As scaling slows, designers must pick up slack
By David Lammers
EE Times
February 2, 2004 (4:51 p.m. ET)
AUSTIN, Texas — As performance gains become harder to wring out of CMOS scaling, the chip industry increasingly will need to create more powerful design techniques to keep the chip industry on a growth path, said IBM fellow Jim Kahle during a keynote speech here at the 2004 Tau Workshop Monday (Feb. 2nd).
Kahle, who is working on the "Cell" processor design team that includes engineers from IBM Corp.'s microelectronics division, Sony Corp., and Toshiba Corp., said "CMOS is running out of steam," with interconnect delays and leakage power becoming more challenging.
"The biggest limit going forward is the human mind. How do we exploit the parallelism available to us?" Kahle said at the workshop, which focuses on timing issues. The two-day meeting, with about 75 attendees this year, is organized by the IEEE and the Association of Computer Manufacturers as the International Workshop on Timing Issues in the Specification and Synthesis of Digital Systems.
Process technology still has some tricks up its sleeve, such as silicon-on-insulator, strained silicon, multi-gate devices, and other technology advances. But overall, the 70-percent shrinks that bulk CMOS devices undergo every two or three years no longer deliver commensurate performance improvements. Metal interconnects pose a particular challenge, as copper and low-k dielectrics will not improve fast enough to keep wiring delays balanced with transistor delays, Kahle said.
To keep the chip industry healthy, companies must come up with new ways to add value that pick up the slack in bulk CMOS scaling. Design tools must be developed that are able to handle variability stemming from multiple cores, multiple threshold voltages, more complex clock distribution and wire delay models, as well as shifts in temperature and droops in the supply voltage.

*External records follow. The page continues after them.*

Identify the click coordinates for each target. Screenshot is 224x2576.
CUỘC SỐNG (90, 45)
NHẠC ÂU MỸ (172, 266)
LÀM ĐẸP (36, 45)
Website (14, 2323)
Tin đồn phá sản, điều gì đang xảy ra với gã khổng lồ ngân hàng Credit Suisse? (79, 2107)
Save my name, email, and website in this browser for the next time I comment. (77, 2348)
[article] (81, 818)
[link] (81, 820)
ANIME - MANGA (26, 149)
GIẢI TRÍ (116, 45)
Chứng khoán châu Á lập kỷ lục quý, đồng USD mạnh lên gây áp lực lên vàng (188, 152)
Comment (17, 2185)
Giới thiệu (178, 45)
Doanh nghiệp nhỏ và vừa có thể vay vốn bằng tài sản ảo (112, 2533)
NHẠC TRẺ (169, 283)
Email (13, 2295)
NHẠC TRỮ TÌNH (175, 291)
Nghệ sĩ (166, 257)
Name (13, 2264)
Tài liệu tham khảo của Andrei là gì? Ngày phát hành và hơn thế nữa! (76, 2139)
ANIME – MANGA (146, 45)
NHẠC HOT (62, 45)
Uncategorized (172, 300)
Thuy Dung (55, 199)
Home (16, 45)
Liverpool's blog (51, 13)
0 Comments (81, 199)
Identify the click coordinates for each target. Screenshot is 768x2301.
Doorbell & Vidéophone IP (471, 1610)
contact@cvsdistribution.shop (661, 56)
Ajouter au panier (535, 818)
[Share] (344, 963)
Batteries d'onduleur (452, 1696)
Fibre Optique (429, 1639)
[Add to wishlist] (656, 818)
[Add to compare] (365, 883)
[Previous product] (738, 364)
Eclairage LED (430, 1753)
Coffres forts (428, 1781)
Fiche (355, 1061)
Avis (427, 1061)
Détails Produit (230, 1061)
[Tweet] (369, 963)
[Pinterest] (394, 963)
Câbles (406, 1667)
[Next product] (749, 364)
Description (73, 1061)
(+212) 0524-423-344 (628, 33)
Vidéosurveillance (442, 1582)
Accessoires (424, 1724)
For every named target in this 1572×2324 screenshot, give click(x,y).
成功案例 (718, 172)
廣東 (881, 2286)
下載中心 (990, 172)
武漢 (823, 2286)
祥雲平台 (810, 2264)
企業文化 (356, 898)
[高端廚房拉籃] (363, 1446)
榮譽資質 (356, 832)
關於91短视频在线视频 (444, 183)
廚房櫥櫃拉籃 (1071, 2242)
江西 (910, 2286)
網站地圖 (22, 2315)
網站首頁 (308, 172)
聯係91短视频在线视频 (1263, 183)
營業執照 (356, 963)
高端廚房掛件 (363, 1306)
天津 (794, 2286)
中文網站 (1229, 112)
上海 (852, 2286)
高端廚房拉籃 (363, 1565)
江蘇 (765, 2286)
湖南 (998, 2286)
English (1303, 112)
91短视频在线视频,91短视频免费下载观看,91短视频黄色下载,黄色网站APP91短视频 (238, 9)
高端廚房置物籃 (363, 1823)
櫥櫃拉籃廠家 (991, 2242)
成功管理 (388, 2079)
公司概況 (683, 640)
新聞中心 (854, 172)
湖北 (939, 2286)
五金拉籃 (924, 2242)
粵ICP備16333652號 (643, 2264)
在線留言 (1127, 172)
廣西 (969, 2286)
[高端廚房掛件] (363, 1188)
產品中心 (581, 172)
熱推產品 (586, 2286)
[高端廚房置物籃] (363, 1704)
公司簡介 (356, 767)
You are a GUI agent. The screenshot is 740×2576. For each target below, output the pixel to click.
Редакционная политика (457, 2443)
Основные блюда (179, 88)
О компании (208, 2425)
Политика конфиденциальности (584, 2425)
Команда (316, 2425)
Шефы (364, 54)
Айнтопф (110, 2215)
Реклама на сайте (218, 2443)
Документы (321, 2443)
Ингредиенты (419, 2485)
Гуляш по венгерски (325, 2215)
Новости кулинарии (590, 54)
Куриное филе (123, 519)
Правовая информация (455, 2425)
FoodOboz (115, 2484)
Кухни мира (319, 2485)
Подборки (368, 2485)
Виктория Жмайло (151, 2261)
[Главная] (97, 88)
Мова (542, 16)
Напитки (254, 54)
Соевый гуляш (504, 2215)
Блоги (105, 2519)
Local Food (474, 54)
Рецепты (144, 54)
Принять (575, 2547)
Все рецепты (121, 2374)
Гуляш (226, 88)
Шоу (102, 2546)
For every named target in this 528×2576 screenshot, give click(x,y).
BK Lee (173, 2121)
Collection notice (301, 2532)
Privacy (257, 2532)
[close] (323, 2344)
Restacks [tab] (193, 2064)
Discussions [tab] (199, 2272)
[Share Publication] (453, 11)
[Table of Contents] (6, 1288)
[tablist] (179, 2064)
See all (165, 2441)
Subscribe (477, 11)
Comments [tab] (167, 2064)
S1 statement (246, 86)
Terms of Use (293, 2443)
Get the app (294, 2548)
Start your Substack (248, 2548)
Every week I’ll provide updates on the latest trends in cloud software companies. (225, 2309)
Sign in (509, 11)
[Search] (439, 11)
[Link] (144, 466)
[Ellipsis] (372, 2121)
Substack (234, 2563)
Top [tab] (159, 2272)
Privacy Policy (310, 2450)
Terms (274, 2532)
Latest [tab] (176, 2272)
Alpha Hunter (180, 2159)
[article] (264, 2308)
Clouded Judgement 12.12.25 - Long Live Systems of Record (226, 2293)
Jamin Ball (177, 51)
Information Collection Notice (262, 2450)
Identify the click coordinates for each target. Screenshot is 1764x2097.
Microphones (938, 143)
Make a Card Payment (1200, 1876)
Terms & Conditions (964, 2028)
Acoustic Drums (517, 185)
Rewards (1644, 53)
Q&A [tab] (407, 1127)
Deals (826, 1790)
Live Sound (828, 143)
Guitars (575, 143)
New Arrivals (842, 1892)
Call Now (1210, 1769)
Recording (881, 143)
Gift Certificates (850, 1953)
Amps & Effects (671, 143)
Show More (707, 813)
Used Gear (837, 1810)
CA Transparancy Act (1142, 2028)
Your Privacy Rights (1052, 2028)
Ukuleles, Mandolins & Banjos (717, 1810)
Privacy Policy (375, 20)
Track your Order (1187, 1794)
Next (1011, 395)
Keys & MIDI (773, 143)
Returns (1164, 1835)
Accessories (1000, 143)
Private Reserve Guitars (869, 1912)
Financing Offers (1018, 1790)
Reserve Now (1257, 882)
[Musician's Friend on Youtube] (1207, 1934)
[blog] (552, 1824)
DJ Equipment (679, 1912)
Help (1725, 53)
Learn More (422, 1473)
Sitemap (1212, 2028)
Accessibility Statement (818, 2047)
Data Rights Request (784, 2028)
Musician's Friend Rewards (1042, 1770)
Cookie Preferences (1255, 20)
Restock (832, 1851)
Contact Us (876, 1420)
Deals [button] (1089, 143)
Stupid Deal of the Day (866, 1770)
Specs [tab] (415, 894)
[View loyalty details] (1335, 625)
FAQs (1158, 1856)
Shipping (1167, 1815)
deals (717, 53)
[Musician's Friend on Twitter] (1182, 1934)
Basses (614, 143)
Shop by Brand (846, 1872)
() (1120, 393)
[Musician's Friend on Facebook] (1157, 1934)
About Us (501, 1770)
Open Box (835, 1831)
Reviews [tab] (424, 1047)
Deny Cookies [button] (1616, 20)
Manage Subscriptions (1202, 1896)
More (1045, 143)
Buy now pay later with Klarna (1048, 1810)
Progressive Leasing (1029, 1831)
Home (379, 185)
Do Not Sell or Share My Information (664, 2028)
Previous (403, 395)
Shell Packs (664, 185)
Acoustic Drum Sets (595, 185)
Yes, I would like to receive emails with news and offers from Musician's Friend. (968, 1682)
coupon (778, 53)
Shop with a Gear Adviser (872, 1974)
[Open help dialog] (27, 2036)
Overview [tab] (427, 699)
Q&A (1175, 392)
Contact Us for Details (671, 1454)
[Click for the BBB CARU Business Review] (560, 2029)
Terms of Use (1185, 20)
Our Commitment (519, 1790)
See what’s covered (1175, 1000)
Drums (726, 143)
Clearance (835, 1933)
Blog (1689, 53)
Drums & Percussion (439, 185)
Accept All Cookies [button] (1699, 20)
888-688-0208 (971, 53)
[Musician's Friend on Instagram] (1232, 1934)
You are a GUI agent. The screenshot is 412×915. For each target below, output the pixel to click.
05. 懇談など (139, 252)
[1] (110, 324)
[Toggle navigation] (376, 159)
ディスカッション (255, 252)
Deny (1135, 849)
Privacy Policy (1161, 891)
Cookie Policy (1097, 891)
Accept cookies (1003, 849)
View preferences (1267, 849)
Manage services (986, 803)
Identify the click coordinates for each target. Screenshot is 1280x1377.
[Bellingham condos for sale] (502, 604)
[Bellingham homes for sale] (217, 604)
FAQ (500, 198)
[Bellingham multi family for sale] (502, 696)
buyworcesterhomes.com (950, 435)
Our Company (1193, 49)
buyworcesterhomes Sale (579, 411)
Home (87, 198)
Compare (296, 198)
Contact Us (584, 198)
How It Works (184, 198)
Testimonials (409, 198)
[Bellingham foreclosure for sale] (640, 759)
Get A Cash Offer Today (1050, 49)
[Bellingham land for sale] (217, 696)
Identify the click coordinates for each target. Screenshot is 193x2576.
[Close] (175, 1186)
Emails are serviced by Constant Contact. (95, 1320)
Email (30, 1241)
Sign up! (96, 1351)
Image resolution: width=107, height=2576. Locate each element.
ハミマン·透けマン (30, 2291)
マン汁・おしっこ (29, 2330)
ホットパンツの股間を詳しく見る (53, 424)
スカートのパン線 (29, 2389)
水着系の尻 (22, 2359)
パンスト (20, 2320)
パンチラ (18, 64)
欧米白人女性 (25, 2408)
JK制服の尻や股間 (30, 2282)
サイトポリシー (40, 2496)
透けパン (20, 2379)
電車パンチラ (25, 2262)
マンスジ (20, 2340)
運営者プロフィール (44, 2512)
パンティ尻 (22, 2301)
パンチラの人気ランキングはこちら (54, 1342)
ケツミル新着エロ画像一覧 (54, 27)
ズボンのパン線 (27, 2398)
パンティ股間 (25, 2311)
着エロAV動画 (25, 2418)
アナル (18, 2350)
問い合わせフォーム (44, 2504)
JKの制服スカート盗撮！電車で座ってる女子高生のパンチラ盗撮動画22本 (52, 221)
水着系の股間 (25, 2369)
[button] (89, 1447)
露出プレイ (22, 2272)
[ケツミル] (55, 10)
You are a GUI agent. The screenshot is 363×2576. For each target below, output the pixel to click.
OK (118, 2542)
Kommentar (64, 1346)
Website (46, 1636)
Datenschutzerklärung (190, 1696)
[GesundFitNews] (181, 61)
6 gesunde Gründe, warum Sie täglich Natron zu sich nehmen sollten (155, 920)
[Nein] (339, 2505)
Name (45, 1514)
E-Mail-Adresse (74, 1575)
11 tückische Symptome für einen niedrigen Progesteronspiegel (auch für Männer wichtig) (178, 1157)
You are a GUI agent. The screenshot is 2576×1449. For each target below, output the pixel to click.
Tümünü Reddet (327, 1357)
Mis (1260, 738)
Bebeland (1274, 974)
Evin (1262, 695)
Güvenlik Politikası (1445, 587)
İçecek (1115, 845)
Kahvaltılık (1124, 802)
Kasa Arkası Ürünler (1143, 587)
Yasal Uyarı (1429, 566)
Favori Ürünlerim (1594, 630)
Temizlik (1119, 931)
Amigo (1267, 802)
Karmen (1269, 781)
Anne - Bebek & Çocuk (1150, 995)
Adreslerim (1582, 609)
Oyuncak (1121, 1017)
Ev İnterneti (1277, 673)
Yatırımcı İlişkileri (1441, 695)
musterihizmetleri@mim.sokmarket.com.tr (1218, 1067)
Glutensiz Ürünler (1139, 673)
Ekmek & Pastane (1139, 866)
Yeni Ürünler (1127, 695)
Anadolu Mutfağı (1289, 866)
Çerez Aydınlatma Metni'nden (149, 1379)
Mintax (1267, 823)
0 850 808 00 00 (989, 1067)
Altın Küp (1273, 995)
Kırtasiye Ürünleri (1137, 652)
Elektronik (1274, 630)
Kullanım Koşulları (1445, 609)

IBM is working the challenge presented by these variables, which become more impactful as devices shrink. Chandu Visweswariah, a member of the technical staff at IBM's T.J. Watson Research Center, and Kerim Kalafala, an EDA engineer at IBM Microelectronics, presented work on "EinsStat," a tool under development that will work with IBM's timing analysis tool "EinsTimer."
EinsStat uses statistical techniques, rather than the traditional corner-based static timing methodology, to measure on-chip variabilities. While statistical analysis has been under study for many years, previous attempts have resulted in overly-long simulation times. IBM was able to test variables on a 2.1-million gate Asic design in one hour and 10 minutes, plus setup time. A 3,000 gate design required only 18 minutes of CPU time, said Visweswariah.
Kalafala said the project requires cooperation among process, EDA, and circuit modeling enginers, which must create a design methodology that makes sense to circuit and chip designers.
"This kind of project is not an area where you can snap your fingers and make it happen. It requires a lot of different groups to work together, which is something that IBM can do because we have all of these different kinds of expertise under one roof," he said.
Last week, IBM announced that it would merge its microelectronics and server divisions. Visweswariah said the "EinsStat" tool will prove useful initially in developing microprocessors used by the IBM server division. He declined to speculate when EinsStat would come into use within IBM.